> _EXERCISE INSTRUCTIONS_: Go through the listing and copy each line that has the string "screenshot" in it.

***** SUPPLIED INFORMATION *****

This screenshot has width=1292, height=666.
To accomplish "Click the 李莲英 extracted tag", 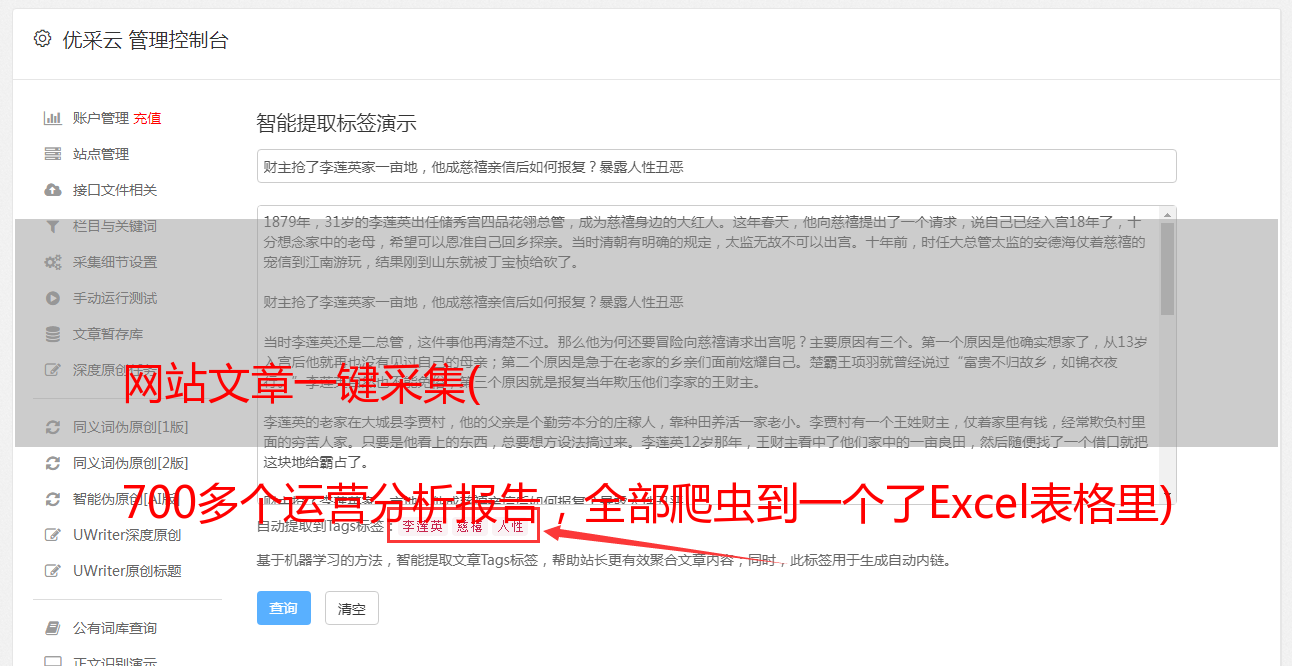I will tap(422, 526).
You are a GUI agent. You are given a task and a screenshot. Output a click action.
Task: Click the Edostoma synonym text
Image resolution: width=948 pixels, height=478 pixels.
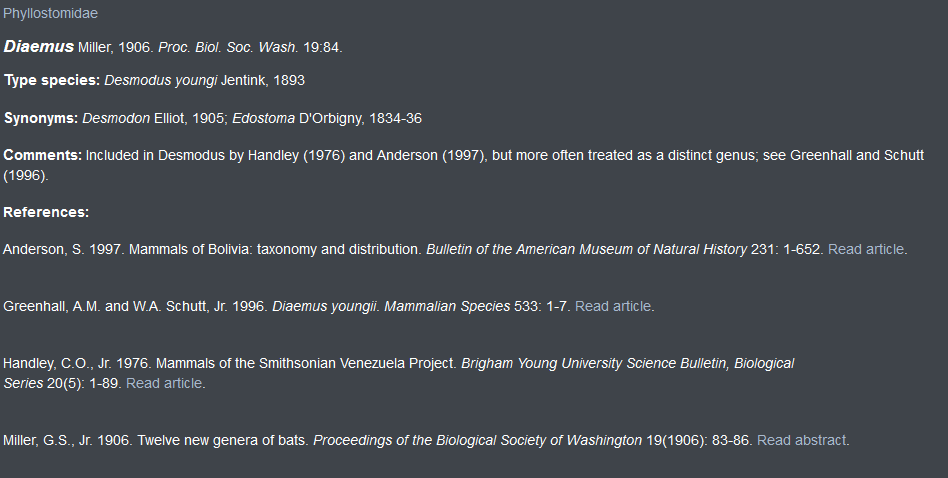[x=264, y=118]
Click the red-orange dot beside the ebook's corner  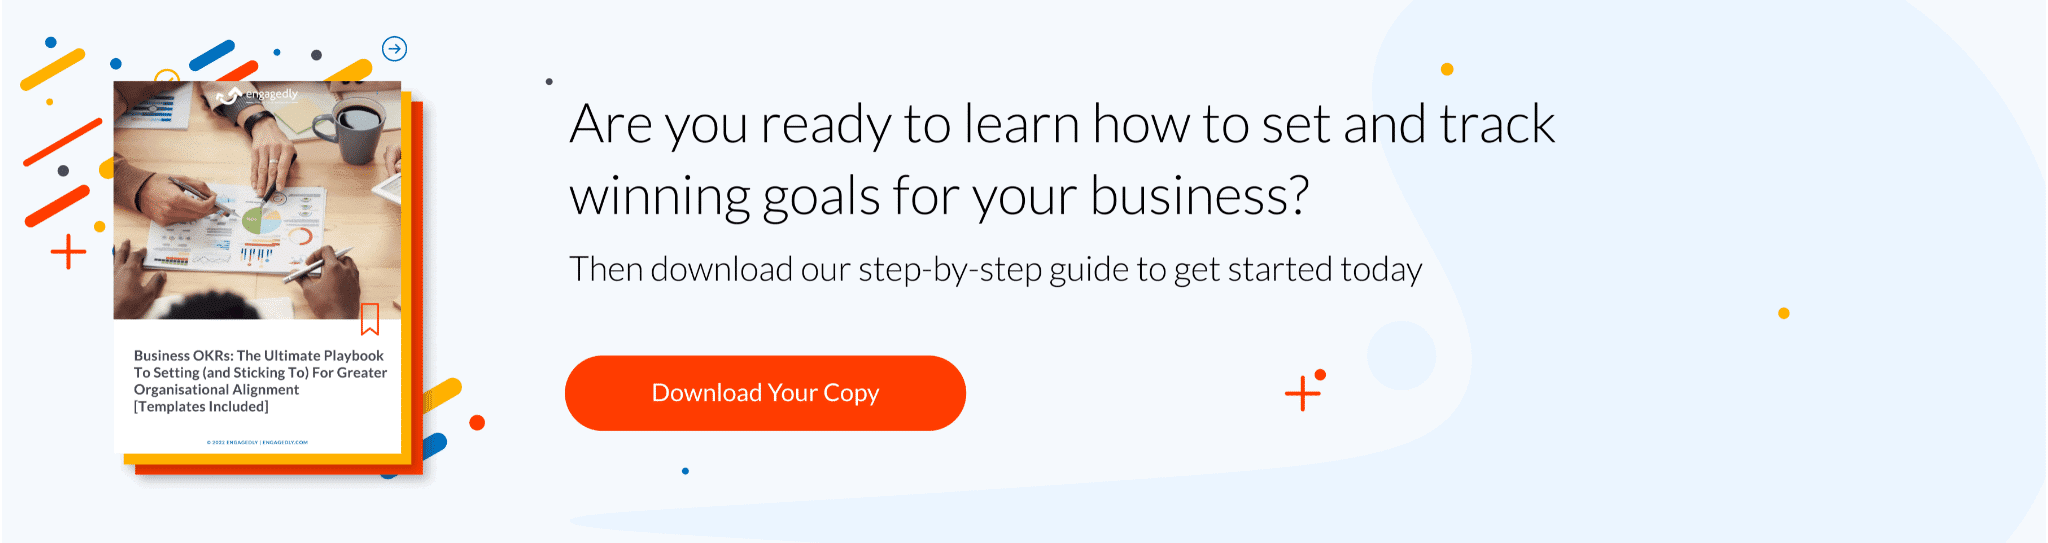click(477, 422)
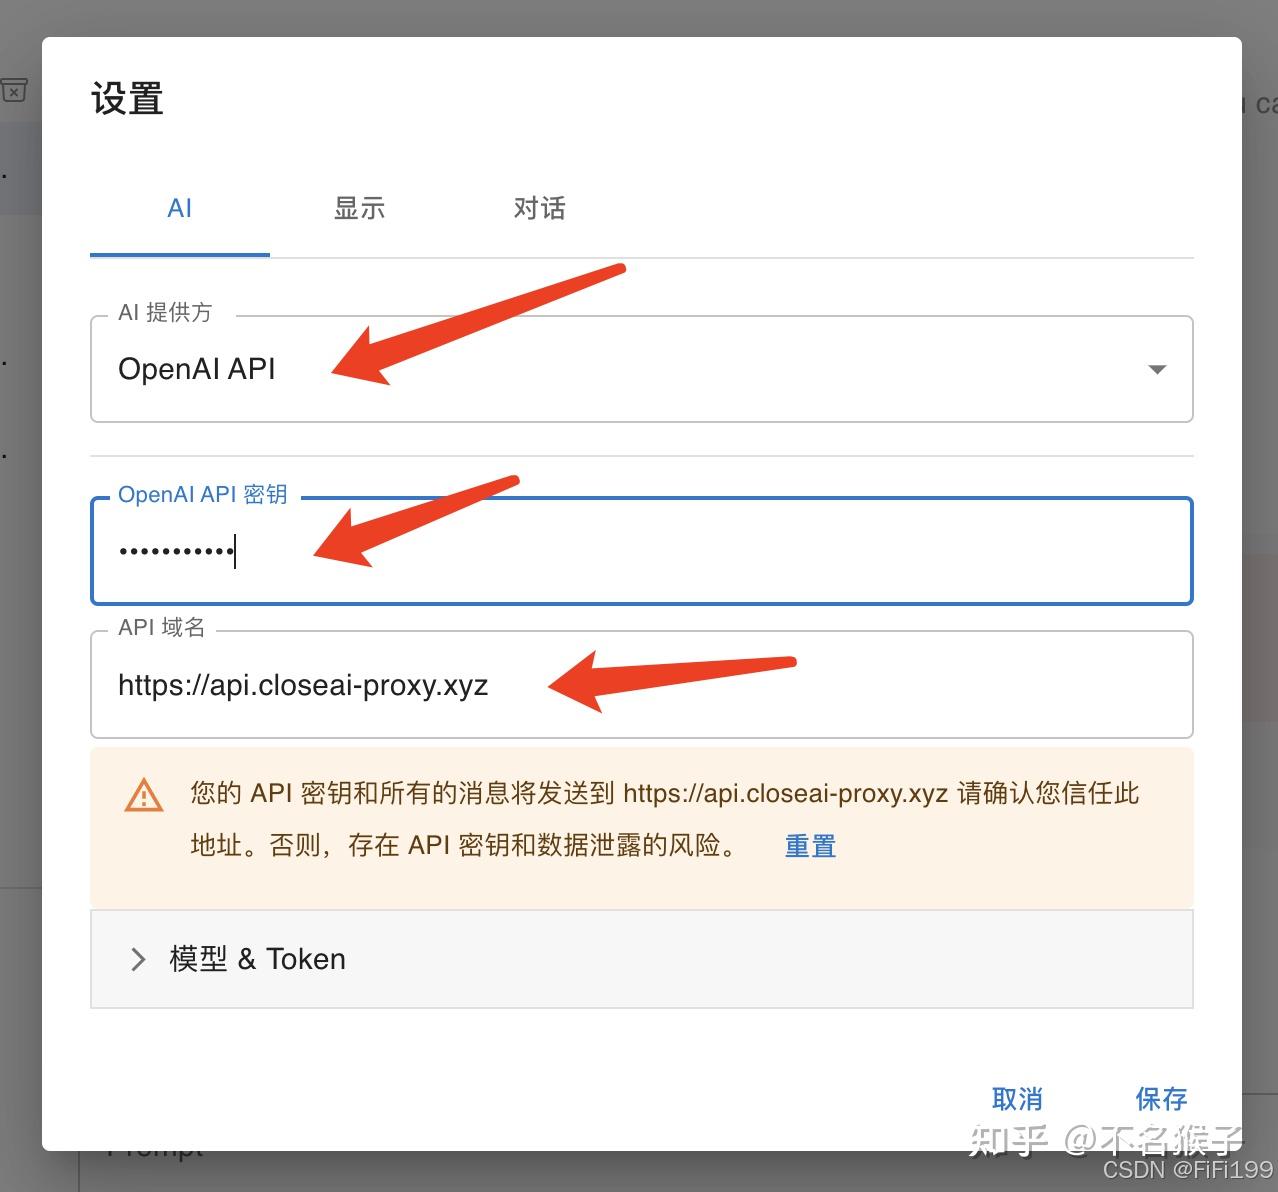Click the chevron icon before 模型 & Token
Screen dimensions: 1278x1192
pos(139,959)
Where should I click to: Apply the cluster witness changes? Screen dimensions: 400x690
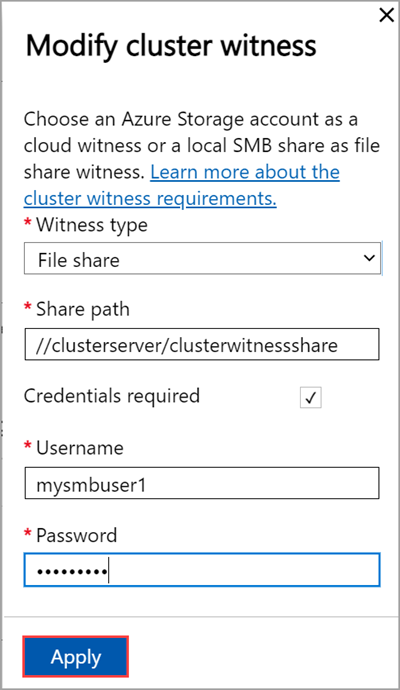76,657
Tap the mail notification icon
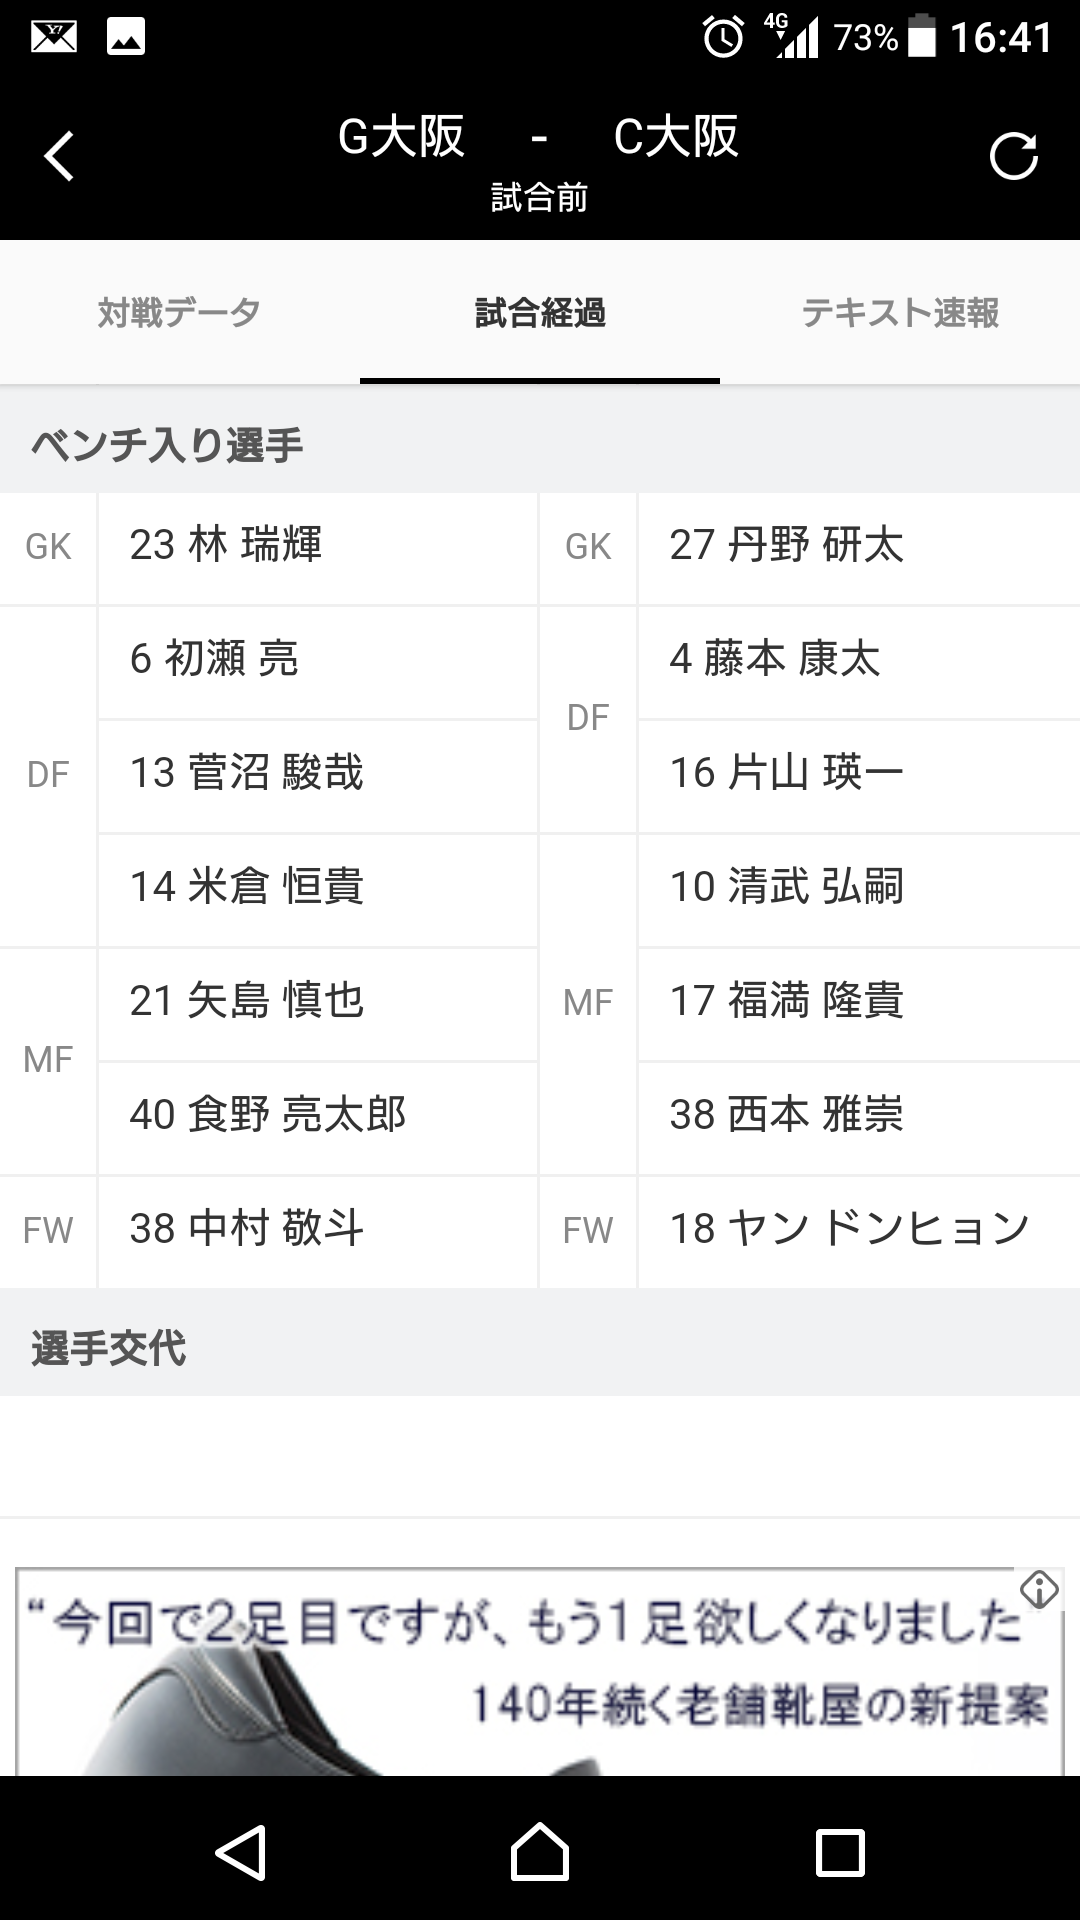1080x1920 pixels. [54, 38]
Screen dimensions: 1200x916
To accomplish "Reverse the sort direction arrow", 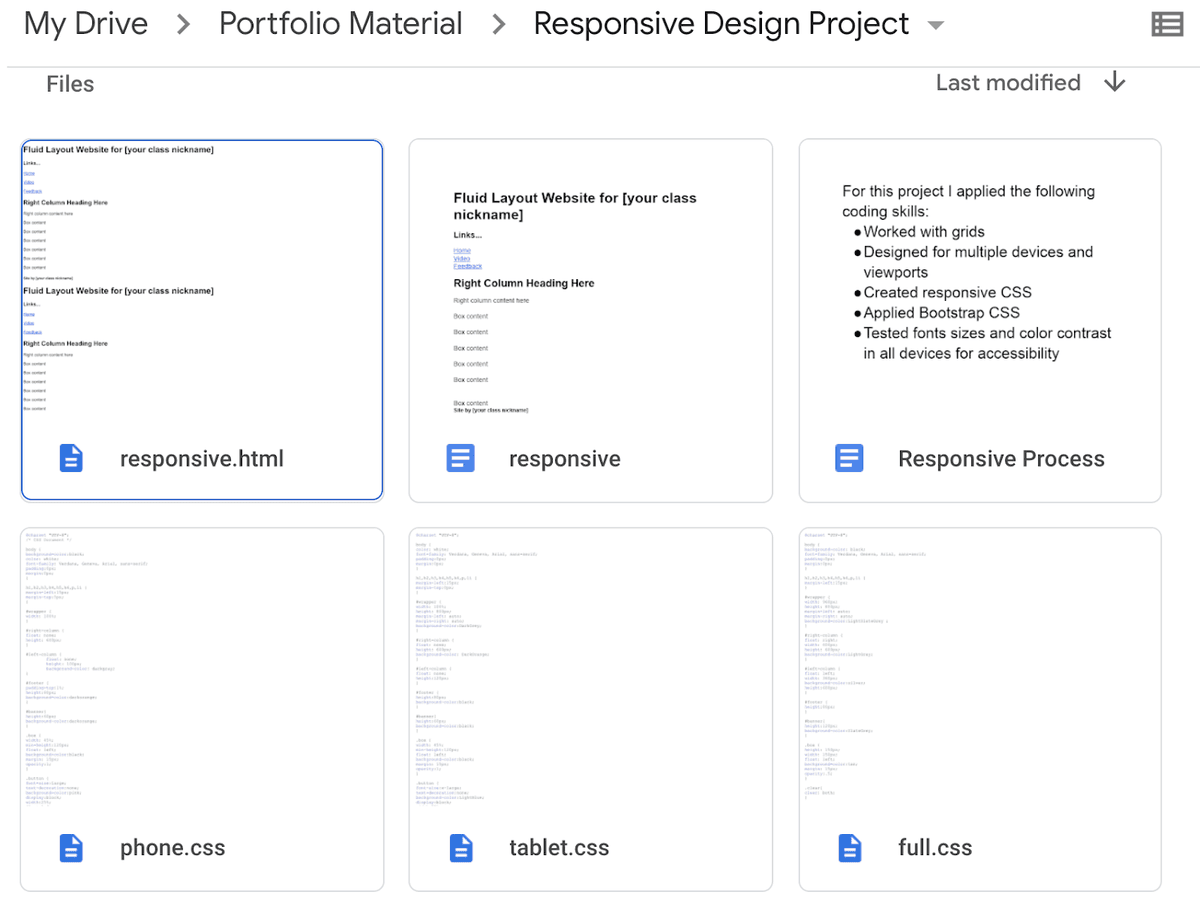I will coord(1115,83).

*****

> _TASK OUTPUT_:
This screenshot has width=1292, height=666.
You are a GUI agent. You are given a task and a screenshot. Output a click action.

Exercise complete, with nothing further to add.